Stopford A. Brooke, the editor of Robertson's Life and Letters, describes the important influence Thomas Carlyle had upon the liberal Protestant clergyman:

His intellectual power became rapidly greater, in proportion as his individuality of character increased. As he freed himself from conventional forms of thought, he secured a mental grasp and vigour which he had not had at Winchester. He began now to hew out his own path to his convictions. His continuous reading of Carlyle marks the state of intelectual ferment in which he now lived. "I have gained good and energy from that book," he says, speaking of Past and Present. [48]

Like almost every other Victorian Carlyle influenced, Robertson did not accept everything the sage wrote. Writing in the early 1850s, he found that he did "not quite know what to say about Carlyle," though he was sure

that his mind has had more influence on the thoughtful young men of the day than any other I could name. His thought is more moulded into many of the leading Americans' thought, and his power has told more upon the tone of feeling amongst the most highly educated manufacturers than that of any, I suppose, in England; and I am not prepared to think that that is an attribute of mere talent. Formative influence is a prerogative of genius ; but the truth is, that talent, at least, often becomes nearly as intuitive as genius. When the mind is stored with a vast variety of thoughts, which by digestion it has made its own, it is wonderful how rapid by habit those combinations become, which we generally attribute to genius only. Then again, as Carlyle says of Mirabeau, who was charged with using other men's materials, (to make other men's thoughts really your own, and not simply reproduce them, is an evidence of genius. Why did they not make as much use of the raw material of their own thoughts as he did ?' [November 5th, p. 146]

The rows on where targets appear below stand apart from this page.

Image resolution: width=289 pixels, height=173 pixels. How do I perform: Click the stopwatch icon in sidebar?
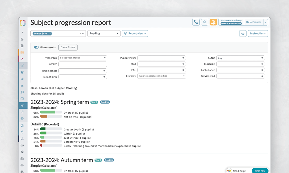[22, 132]
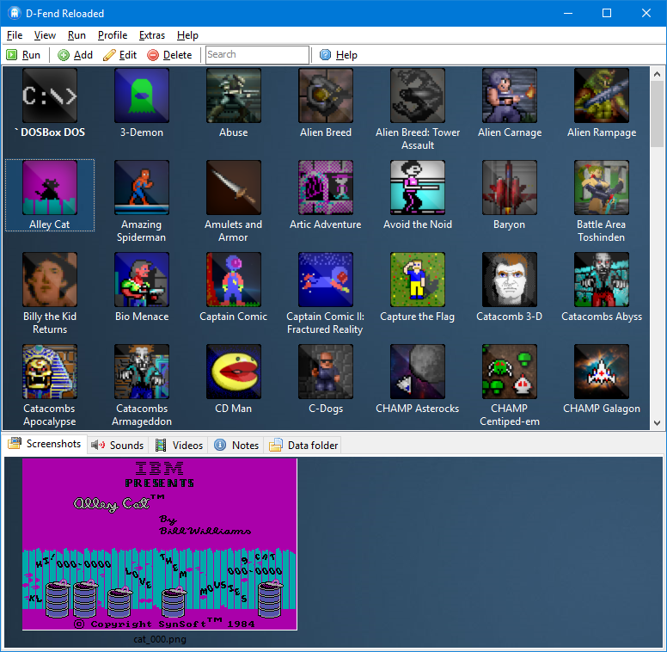The image size is (667, 652).
Task: Select the DOSBox DOS prompt icon
Action: [x=50, y=96]
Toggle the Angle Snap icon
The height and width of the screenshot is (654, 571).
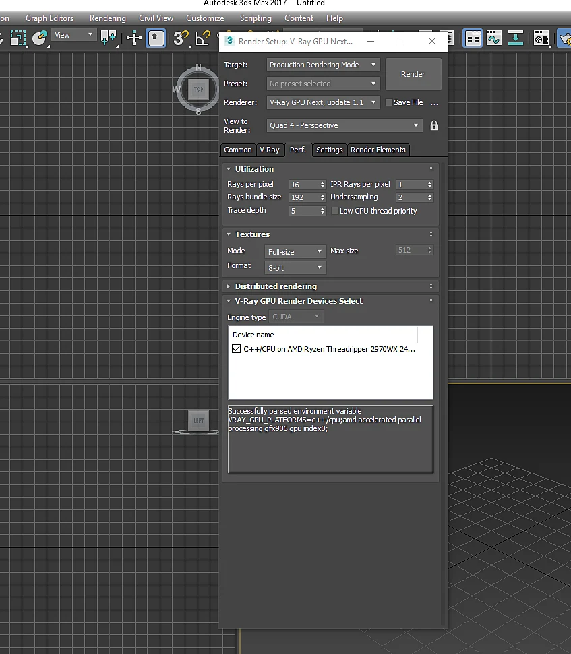tap(203, 38)
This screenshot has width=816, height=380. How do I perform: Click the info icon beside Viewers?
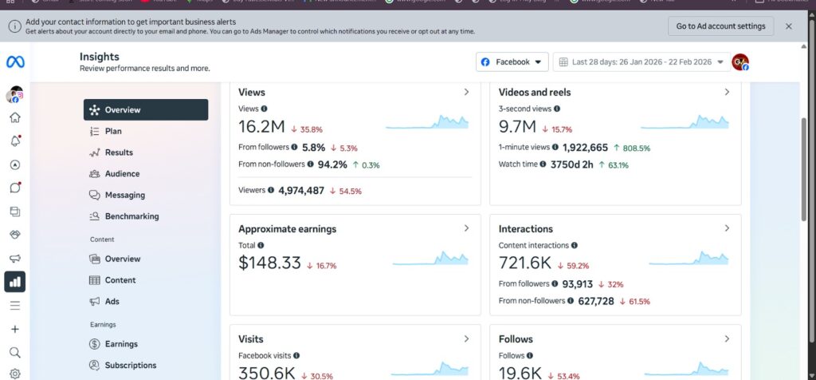[x=271, y=190]
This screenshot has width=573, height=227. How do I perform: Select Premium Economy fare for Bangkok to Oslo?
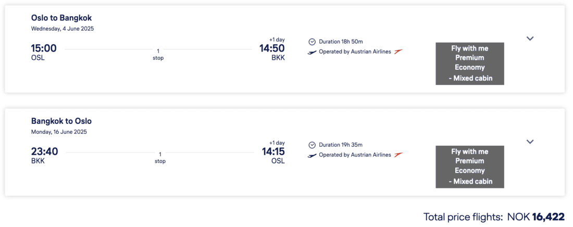click(470, 167)
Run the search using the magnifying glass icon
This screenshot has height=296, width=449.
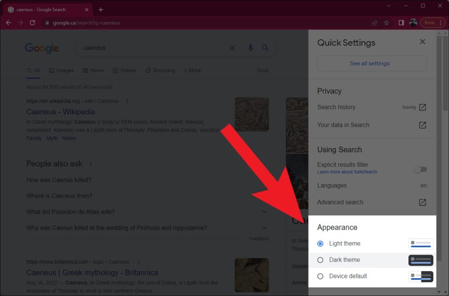266,48
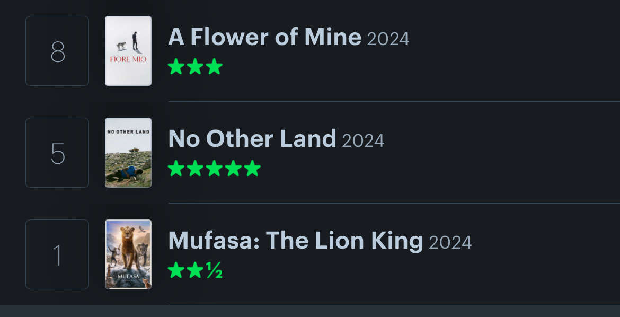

Robertson does, however, find fault with the sage, arguing that "one of Carlyle's faults, as it seems to me, is this tendency to see the Divine everywhere, and to make little distinction between the amount of Divinity which is contained in different forces, provided only that they be Force." Clearing judging Carlyle to have a place among the prophets or Victorian sages of his own time, Robertson explains his conception of prophecy:

Now the prophetic power, in which I suppose is chiefly exhibited that by which we mean inspiration, depends almost entirely on moral greatness. The prophet discerns large principles true for all time — principles social, political, ecclesiastical — chiefly by largeness of heart and sympathy of spirit with God's spirit. That is my conception of inspiration. [Letter 139, p. 265]

References

Brooke, Stopford A. Life and Letters of Fred[erick]. W. Robertson, M. A., Incumbent of Trinity Chapel, Brighton, 1847-53. People's Edition. London: Kegan Paul, Trench, Trübner, & Co., 1902.